» **The task**:
From the listing below, output only the lines starting at the line that has "[Follow us on Fancy] (1736, 886)" and ending at the line that has "Brandon Cordeiro (639, 1630)", exactly as they appear, ends included.

» **Input data**:
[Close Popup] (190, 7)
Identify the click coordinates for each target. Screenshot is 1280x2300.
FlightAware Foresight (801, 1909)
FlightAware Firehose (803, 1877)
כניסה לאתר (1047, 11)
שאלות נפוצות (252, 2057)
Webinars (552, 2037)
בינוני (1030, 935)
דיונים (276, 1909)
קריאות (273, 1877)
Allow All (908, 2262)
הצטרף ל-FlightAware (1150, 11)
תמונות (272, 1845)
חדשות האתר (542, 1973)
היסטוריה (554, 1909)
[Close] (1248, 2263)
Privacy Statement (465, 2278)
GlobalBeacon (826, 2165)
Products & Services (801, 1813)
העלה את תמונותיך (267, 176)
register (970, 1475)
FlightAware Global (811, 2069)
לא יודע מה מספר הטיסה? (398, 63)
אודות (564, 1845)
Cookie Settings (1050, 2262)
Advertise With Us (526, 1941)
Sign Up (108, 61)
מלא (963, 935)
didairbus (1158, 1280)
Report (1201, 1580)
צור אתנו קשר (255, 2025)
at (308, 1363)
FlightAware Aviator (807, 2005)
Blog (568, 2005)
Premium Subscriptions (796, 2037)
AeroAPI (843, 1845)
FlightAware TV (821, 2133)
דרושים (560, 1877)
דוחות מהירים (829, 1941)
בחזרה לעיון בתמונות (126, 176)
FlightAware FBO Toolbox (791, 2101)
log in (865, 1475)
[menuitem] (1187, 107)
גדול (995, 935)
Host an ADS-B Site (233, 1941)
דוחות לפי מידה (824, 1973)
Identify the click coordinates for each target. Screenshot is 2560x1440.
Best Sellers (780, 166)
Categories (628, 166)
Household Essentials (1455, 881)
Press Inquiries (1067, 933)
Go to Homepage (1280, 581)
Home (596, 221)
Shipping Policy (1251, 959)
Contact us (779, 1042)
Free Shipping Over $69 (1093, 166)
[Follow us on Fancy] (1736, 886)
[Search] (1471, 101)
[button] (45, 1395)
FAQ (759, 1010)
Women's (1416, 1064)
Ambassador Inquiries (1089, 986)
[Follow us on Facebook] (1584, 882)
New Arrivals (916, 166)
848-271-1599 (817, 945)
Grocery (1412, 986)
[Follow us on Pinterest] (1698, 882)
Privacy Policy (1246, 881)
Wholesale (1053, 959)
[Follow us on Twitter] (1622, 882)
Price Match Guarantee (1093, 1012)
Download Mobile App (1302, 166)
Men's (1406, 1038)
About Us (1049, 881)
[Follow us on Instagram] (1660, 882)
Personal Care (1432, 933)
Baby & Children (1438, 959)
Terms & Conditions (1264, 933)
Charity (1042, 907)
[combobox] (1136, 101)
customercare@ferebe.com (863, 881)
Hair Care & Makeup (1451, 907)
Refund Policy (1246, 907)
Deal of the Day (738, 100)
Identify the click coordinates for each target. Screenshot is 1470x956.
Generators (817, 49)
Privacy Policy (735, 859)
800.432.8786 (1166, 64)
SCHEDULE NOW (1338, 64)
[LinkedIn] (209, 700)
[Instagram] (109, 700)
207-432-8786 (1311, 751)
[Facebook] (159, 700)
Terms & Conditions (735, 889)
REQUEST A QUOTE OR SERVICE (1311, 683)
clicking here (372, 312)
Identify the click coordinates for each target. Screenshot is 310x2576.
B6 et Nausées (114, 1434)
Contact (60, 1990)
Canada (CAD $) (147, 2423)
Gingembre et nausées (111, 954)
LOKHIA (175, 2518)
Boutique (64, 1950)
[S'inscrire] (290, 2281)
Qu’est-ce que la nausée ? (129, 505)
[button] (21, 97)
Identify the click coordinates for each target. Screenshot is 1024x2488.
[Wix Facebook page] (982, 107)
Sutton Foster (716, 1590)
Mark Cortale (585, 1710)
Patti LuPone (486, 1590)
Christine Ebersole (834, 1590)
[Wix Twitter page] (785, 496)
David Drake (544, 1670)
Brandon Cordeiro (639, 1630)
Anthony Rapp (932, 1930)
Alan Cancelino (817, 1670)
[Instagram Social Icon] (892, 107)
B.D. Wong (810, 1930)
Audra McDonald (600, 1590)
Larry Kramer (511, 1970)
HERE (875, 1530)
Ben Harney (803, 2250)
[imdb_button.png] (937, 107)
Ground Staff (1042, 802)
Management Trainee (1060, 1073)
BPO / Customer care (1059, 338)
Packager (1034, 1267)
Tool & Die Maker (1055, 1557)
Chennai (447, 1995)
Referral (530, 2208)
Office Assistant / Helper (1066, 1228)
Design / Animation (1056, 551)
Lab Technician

» **Problem solution**:
[Follow us on Fancy] (1736, 886)
[Search] (1471, 101)
[button] (45, 1395)
FAQ (759, 1010)
Women's (1416, 1064)
Ambassador Inquiries (1089, 986)
[Follow us on Facebook] (1584, 882)
New Arrivals (916, 166)
848-271-1599 (817, 945)
Grocery (1412, 986)
[Follow us on Pinterest] (1698, 882)
Privacy Policy (1246, 881)
Wholesale (1053, 959)
[Follow us on Twitter] (1622, 882)
Price Match Guarantee (1093, 1012)
Download Mobile App (1302, 166)
Men's (1406, 1038)
About Us (1049, 881)
[Follow us on Instagram] (1660, 882)
Personal Care (1432, 933)
Baby & Children (1438, 959)
Terms & Conditions (1264, 933)
Charity (1042, 907)
[combobox] (1136, 101)
customercare@ferebe.com (863, 881)
Hair Care & Makeup (1451, 907)
Refund Policy (1246, 907)
Deal of the Day (738, 100)
Identify the click coordinates for each target. Screenshot is 1470x956.
Generators (817, 49)
Privacy Policy (735, 859)
800.432.8786 (1166, 64)
SCHEDULE NOW (1338, 64)
[LinkedIn] (209, 700)
[Instagram] (109, 700)
207-432-8786 (1311, 751)
[Facebook] (159, 700)
Terms & Conditions (735, 889)
REQUEST A QUOTE OR SERVICE (1311, 683)
clicking here (372, 312)
Identify the click coordinates for each target. Screenshot is 310x2576.
B6 et Nausées (114, 1434)
Contact (60, 1990)
Canada (CAD $) (147, 2423)
Gingembre et nausées (111, 954)
LOKHIA (175, 2518)
Boutique (64, 1950)
[S'inscrire] (290, 2281)
Qu’est-ce que la nausée ? (129, 505)
[button] (21, 97)
Identify the click coordinates for each target. Screenshot is 1024x2488.
[Wix Facebook page] (982, 107)
Sutton Foster (716, 1590)
Mark Cortale (585, 1710)
Patti LuPone (486, 1590)
Christine Ebersole (834, 1590)
[Wix Twitter page] (785, 496)
David Drake (544, 1670)
Brandon Cordeiro (639, 1630)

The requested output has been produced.